Traditional card payment infrastructure is fundamentally unsuited for the emerging economy of autonomous AI agents, according to a joint report published Wednesday by Visa and Artemis. The current system was built for human commerce, characterized by low-frequency transactions, and lacks the near-zero fees and rapid settlement required to make machine-driven micropayments commercially viable.
This infrastructure bottleneck arrives just as AI agents crossed a critical capability threshold in mid-2025. These systems can now independently discover unfamiliar APIs, evaluate pricing, and execute payments. However, without adequate payment rails, mainstream commercial adoption remains stalled. The gap points to a significant shift toward stablecoins for machine-to-machine transactions. Australian exchange Swyftx estimates that AI-enabled microbusinesses could generate an additional $262 billion in stablecoin volume by 2033, assuming a 33% adoption rate.

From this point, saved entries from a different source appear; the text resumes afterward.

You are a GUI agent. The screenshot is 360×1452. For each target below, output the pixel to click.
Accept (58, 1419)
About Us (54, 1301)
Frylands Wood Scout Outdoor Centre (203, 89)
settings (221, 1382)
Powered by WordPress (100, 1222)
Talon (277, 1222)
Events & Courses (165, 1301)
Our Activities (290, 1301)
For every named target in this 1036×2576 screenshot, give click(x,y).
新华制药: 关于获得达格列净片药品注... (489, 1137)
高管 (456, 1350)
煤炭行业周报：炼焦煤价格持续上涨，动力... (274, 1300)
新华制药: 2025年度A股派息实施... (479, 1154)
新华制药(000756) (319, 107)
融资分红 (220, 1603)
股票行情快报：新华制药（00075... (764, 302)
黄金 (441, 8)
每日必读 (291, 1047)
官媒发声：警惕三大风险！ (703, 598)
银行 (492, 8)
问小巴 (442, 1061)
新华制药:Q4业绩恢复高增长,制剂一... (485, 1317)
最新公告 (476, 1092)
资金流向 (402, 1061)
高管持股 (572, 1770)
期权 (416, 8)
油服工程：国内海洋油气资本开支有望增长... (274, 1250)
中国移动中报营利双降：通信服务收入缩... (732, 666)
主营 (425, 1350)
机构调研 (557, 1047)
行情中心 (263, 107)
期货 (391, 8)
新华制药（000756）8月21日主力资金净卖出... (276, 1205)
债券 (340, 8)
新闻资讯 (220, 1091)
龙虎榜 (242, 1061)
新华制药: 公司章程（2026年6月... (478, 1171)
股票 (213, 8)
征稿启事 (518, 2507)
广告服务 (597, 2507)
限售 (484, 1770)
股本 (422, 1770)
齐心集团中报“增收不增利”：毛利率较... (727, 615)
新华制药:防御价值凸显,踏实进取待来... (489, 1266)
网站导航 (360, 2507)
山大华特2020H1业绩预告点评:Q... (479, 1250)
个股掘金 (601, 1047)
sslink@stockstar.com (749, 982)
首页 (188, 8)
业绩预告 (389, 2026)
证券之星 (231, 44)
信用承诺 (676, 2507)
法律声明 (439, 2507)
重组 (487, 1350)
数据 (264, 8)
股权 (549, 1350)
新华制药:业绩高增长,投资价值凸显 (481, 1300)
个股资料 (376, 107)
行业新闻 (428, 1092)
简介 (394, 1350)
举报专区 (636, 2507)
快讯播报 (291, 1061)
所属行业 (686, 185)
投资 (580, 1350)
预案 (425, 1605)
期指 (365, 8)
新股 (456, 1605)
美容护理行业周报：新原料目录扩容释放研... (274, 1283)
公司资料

Early data suggests substantial latent demand for these specialized rails. Coinbase’s x402 payment protocol, a standard designed for agentic payments, has processed $15 million in adjusted volume across more than 109 million adjusted transactions since launching in May 2025. Usage accelerated sharply in October, surging from 40,000 to 3.8 million monthly transactions, culminating in 38 million transactions processed that month alone.
Incumbents are moving to adapt rather than be displaced. Visa and Artemis project that a single machine-payments framework will eventually support both traditional card and stablecoin flows. “The trajectory points toward convergence rather than competition: cards for proxy purchases inside existing merchant networks, stablecoins for machine-native micropayments, and hybrid flows where both are used within the same workflow,” the report stated.
Tempo’s Machine Payment Protocol already bridges onchain crypto and fiat payments using shared tokens, while Visa’s Card Specification SDK aims to integrate card networks into these agent-driven workflows. Both Visa’s crypto division and Stripe-backed Tempo introduced dedicated AI payment tools in March, with Visa enabling same-day agent payments. For investors and financial institutions, the report signals that the future of commercial payments infrastructure will depend heavily on integrating crypto-native settlement layers to handle the sheer volume of automated machine transactions.